By Nick Thiong’o
A Chinese engineering firm, North China Power Engineering Company, has been awarded the contract to building a power transmission line that will connect Kenya to Tanzania.
According to a Kenya Electricity Transmission Company (Ketraco) advertisement of the project contract issued in July last year, the Chinese firm will now build a 96-kilometre long 400 kilovolts high voltage alternating current transmission line from Isinya in Kajiado to Namanga, the town at border of Kenya and Tanzania. A substation will also be constructed at Isinya in the project which is expected to be complete in 22 months from commencement.
A statement from Ketraco to newsrooms after the signing the contract with the Chinese firm said the project will cost Sh2.6 billion of which the Kenyan government will contribute Sh434 million while Sh2.24 billion will be financed by African Development bank (AfDB).
From Namanga the transmission line will connect to a similar project that Tanzania is undertaking for a 414 kilometres transmission line from Singida, a town in the country’s Central region to the border with Kenya.
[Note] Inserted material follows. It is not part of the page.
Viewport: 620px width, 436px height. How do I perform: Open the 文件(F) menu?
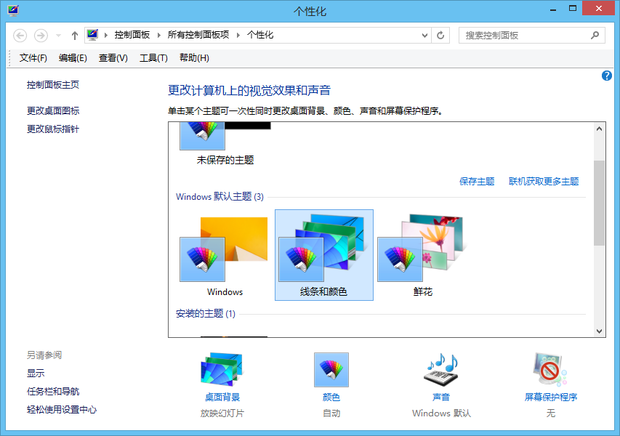(34, 58)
The statement from Ketraco said when completed, the transmission line from Isinya to Singida will have been built at a cost of Sh30.9 billion.
“With a capacity to transfer 2000MW in either direction, the interconnector will have positive impacts on the development of renewable sources of energy in Kenya and Tanzania because the interconnected system of both countries will result in a larger, more stable system. The interconnection will also decrease power reserve capacity to be installed as it will enable the sharing of power with the Southern African Power Pool,” said Ketraco in the statement.
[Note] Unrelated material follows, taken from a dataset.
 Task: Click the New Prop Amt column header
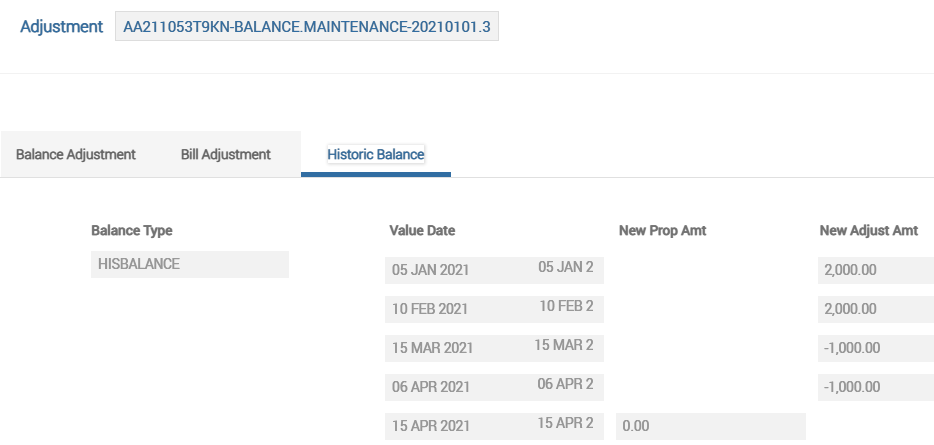[662, 231]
The project is expected to substitute the costly thermal energy with less costly geothermal and hydro energy, as well as increase revenue by monetizing the unused optic fiber telecommunication channels strung on the transmission towers.
“Together with the completion of the Ethiopia – Kenya and the Lessos – Tororo lines, this regional interconnector, power evacuator and system strengthening line will certainly facilitate East and Southern African Power Pool exchange when Kenya and Rwanda receive 400MW and 200MW respectively in 2017 from Ethiopia,” says Ketraco’s managing director Fernandes Barasa.